The R830s are about $50k as configured - 1.5gb ram is expensive as the R830 only has 48 DIMMs and they need the relatively expensive 32GB RDIMMs

The R630s should be about 15k each:

The switches say they are 48x 40G QSFP+ which are very expensive (I'd put them at 30k each from Dell)

50k * 20 + 50k * 4 + 15k * 10k + 2 * 30k

1m + 200k + 150k + 60k ~= $1.4m invested

updated with better R830s pricing

From my perspective consumer Samsung 850 EVO drives which can be under-provisioned to match the 1.8tb (and get better performance characteristics) would give Gitlab cheaper and more reliable storage in terms of IOPS/Latency when compared to 10k 1.8tb drives.

[+] connorshea|9 years ago|reply
Unfortunately I don't believe we'll be able to comment on the accuracy of this since the quotes from companies are private information, but I do love math like this :D

(Community Advocate at GitLab)

[+] Rapzid|9 years ago|reply
I would take a look at Supermicro servers and compare pricing. Worked as cloud engineer at a hosting provider built entirely on Supermicro kit. Didn't see anything there I didn't see from the Dell's and HP's when I worked at Rackspace.
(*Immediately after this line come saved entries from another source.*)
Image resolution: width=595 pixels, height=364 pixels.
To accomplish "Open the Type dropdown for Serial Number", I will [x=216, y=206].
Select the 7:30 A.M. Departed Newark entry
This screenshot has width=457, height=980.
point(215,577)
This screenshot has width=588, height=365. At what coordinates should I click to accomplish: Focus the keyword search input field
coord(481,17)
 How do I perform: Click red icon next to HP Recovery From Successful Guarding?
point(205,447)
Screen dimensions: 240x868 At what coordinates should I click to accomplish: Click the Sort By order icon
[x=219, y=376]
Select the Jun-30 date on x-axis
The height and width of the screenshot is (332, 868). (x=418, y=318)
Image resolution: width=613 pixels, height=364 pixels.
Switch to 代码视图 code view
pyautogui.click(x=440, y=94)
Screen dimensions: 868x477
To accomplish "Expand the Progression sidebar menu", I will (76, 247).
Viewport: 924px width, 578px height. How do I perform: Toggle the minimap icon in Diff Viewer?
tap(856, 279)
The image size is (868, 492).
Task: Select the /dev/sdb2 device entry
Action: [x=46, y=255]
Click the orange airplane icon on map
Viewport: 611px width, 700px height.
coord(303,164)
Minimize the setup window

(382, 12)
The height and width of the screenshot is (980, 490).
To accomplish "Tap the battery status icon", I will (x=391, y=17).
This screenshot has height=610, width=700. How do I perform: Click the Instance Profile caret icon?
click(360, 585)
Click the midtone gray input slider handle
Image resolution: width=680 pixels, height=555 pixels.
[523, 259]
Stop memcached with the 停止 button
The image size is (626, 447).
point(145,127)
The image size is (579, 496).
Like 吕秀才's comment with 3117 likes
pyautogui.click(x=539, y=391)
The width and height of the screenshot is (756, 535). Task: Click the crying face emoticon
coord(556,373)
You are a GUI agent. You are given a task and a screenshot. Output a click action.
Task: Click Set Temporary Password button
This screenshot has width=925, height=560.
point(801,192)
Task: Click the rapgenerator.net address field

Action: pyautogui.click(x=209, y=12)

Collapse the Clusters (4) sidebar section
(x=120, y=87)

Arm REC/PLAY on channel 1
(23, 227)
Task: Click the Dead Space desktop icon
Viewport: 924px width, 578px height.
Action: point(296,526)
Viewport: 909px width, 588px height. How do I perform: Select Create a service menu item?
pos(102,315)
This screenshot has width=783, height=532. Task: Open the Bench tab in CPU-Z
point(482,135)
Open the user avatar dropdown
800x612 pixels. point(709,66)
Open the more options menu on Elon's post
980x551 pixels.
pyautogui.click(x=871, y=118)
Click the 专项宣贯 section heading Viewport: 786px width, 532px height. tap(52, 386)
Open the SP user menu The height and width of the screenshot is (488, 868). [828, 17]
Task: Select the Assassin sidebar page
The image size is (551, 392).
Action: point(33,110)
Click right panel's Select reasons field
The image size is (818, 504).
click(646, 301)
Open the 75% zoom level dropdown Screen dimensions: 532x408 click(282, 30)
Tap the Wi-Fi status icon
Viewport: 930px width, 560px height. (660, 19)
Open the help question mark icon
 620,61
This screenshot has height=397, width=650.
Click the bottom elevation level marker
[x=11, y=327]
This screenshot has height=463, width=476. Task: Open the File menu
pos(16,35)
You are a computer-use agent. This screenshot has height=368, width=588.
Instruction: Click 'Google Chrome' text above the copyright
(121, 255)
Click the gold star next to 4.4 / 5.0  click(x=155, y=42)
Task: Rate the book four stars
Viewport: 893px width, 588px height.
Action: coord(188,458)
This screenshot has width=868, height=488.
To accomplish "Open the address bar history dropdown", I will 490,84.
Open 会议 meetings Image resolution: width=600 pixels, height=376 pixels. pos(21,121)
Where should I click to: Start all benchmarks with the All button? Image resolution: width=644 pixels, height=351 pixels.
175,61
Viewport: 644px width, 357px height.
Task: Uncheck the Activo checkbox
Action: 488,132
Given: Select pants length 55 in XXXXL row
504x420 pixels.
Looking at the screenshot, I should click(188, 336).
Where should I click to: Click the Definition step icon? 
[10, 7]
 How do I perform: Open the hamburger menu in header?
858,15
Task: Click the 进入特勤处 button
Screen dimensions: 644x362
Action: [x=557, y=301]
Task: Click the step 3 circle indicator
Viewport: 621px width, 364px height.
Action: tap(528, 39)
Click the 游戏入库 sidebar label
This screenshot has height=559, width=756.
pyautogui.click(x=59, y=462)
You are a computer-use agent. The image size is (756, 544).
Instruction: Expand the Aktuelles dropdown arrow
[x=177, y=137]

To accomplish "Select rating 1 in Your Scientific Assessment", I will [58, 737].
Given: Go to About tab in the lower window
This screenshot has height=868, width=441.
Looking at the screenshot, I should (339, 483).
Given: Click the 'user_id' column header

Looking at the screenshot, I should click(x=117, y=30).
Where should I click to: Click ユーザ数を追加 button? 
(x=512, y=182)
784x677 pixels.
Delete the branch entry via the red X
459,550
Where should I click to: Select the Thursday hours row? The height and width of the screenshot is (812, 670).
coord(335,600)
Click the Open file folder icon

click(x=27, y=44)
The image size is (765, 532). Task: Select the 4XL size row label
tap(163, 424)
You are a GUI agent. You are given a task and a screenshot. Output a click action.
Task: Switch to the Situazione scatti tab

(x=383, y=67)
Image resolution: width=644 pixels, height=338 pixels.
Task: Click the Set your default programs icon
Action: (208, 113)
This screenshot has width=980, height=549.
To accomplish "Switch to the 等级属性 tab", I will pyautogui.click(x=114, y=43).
And Rackspace sure didn't build their cloud on top of HP's or Dell's.
[+] sijoe|9 years ago|reply
Without knowing more on the specific needs (I followed some of the threads to try to grok it), it would be hard to guess what they really need.

[commercial alert]

My company (Scalable Informatics) literally builds very high performance Ceph (and other) appliances, specifically for people with huge data flow/load/performance needs.

Relevant links via shortener:

Main site: http://scalableinformatics.com (everything below is at that site under the FastPath->Unison tab) http://bit.ly/1vp3hGd

Ceph appliance: http://bit.ly/1qiOYpy

Especially relevant given the numbers I saw on the benchmarking ...

Ceph appliance benchmark whitepaper: http://bit.ly/2fMahfJ

Our EC test was about 2x better than the Dell unit (and the Supermicro unit), and our Librados tests were even more significantly ahead.

Petabyte scale appliances: http://bit.ly/2fuTTAH

We've even got some very nice SSD and NVM units, the latter starting around $1USD/GB.

[end commercial alert]

I noticed the 10k RPM drives ... really, drop them and go with SSDs if possible. You won't regret it.

Someone suggested underprovisioned 850 EVO. Our strong recommendation is against this, based upon our experience with Ceph, distributed storage, and consumer SSDs. You will be sorry if you go that route, as you will lose journals/MDS or whatever you put on there.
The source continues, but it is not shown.